BEGIN TEXT SEGMENT

MFA THESIS
THE LAST ROSE OF SUMMER
This exhibition is a portrait constructed from a collection of things, images, and sculptures. These works examine the relationship between the home I grew up in, the land it resides on, and the body—a relationship profoundly shaped by my experience with Ehlers-Danlos syndrome and contoured by the medical experiences of my mother moving through her diagnosis with HER2-metastatic breast cancer.
The house and land endure despite their flaws, and my body persists through its own complexities. Sculptural forms anchor the connections between the house, the land, and the body; flexed between their shared scale and reflected qualities. The works physically manifest this interplay and hold these tensions together in tangible form.
Neglect, silence, anger, and compassion circle within the private ecosystem of my family. These forces—creative, destructive, passive, neglectful, stagnant, and silent—continue to shape my evolving relationships with my mother and father. I amplify these complexities into distilled tangible objects and sculptures.
I reconstruct, gather, and express these composed moments as a narrative that speaks to the shared experiences and complicated dynamics of a family navigating the healthcare system. Through the transformation of industrial materials, I explore the oblique angles of the organic and the synthetic, the stable and the fragile, the functional and the dysfunctional. With my reconstructive sensibility, I deepen the connective tissues that allow this fractured narrative to take form.

END TEXT SEGMENT
BEGIN THE DATA

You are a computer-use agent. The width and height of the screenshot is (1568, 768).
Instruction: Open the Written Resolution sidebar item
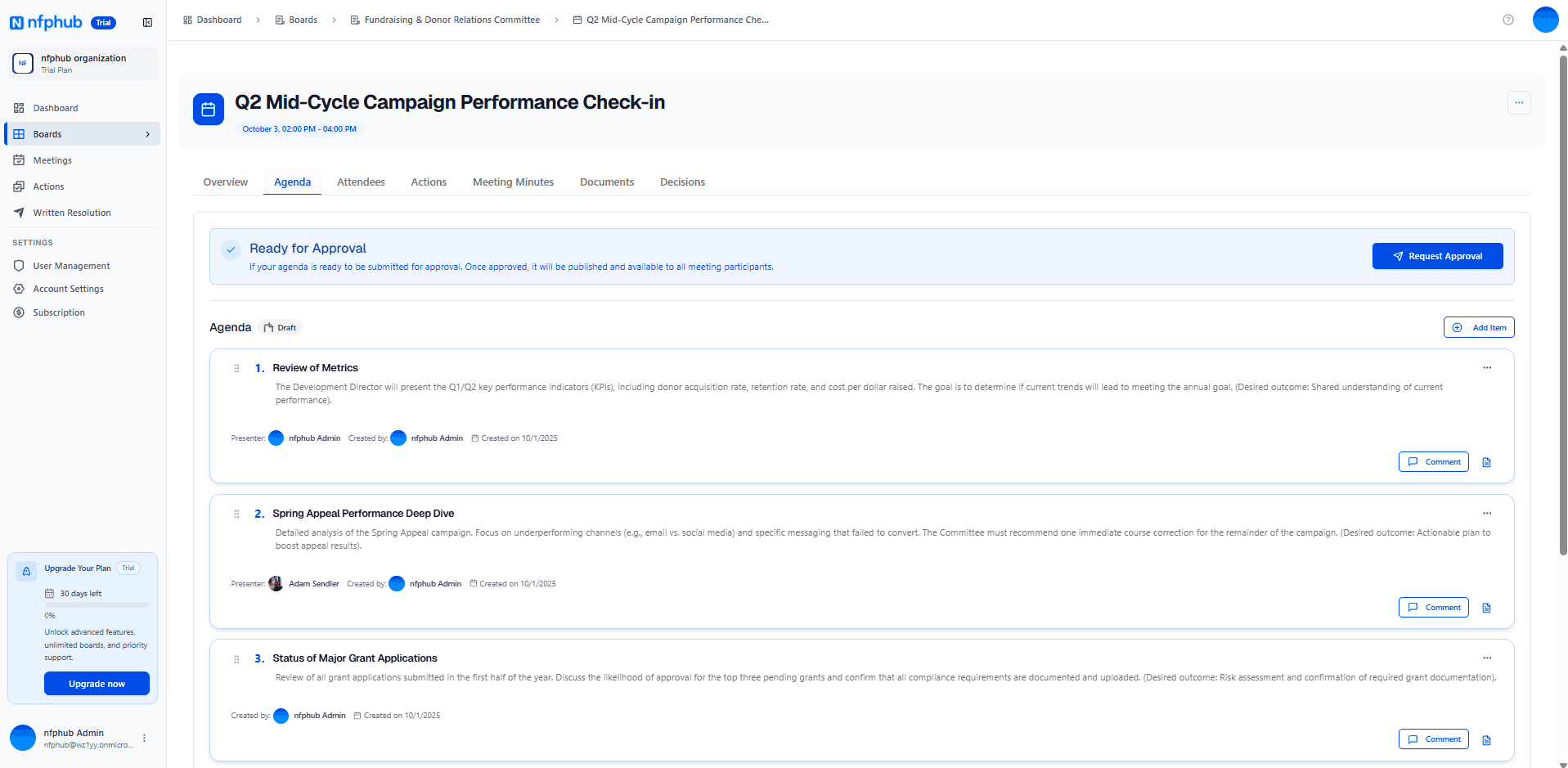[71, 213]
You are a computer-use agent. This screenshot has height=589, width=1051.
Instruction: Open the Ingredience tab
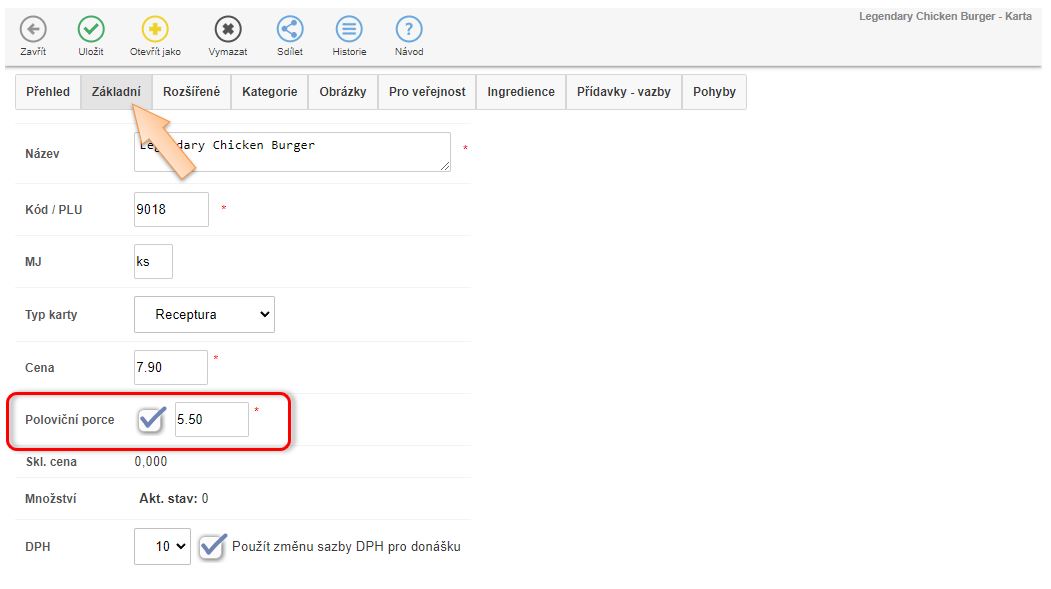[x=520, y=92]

END THE DATA

● PROBLEM TO SOLVE
Copy out the whole MFA thesis statement on the exhibition The Last Rose of Summer, word for word. The records have no connection to the text.

● SOLVED EXERCISE
MFA THESIS
THE LAST ROSE OF SUMMER
This exhibition is a portrait constructed from a collection of things, images, and sculptures. These works examine the relationship between the home I grew up in, the land it resides on, and the body—a relationship profoundly shaped by my experience with Ehlers-Danlos syndrome and contoured by the medical experiences of my mother moving through her diagnosis with HER2-metastatic breast cancer.
The house and land endure despite their flaws, and my body persists through its own complexities. Sculptural forms anchor the connections between the house, the land, and the body; flexed between their shared scale and reflected qualities. The works physically manifest this interplay and hold these tensions together in tangible form.
Neglect, silence, anger, and compassion circle within the private ecosystem of my family. These forces—creative, destructive, passive, neglectful, stagnant, and silent—continue to shape my evolving relationships with my mother and father. I amplify these complexities into distilled tangible objects and sculptures.
I reconstruct, gather, and express these composed moments as a narrative that speaks to the shared experiences and complicated dynamics of a family navigating the healthcare system. Through the transformation of industrial materials, I explore the oblique angles of the organic and the synthetic, the stable and the fragile, the functional and the dysfunctional. With my reconstructive sensibility, I deepen the connective tissues that allow this fractured narrative to take form.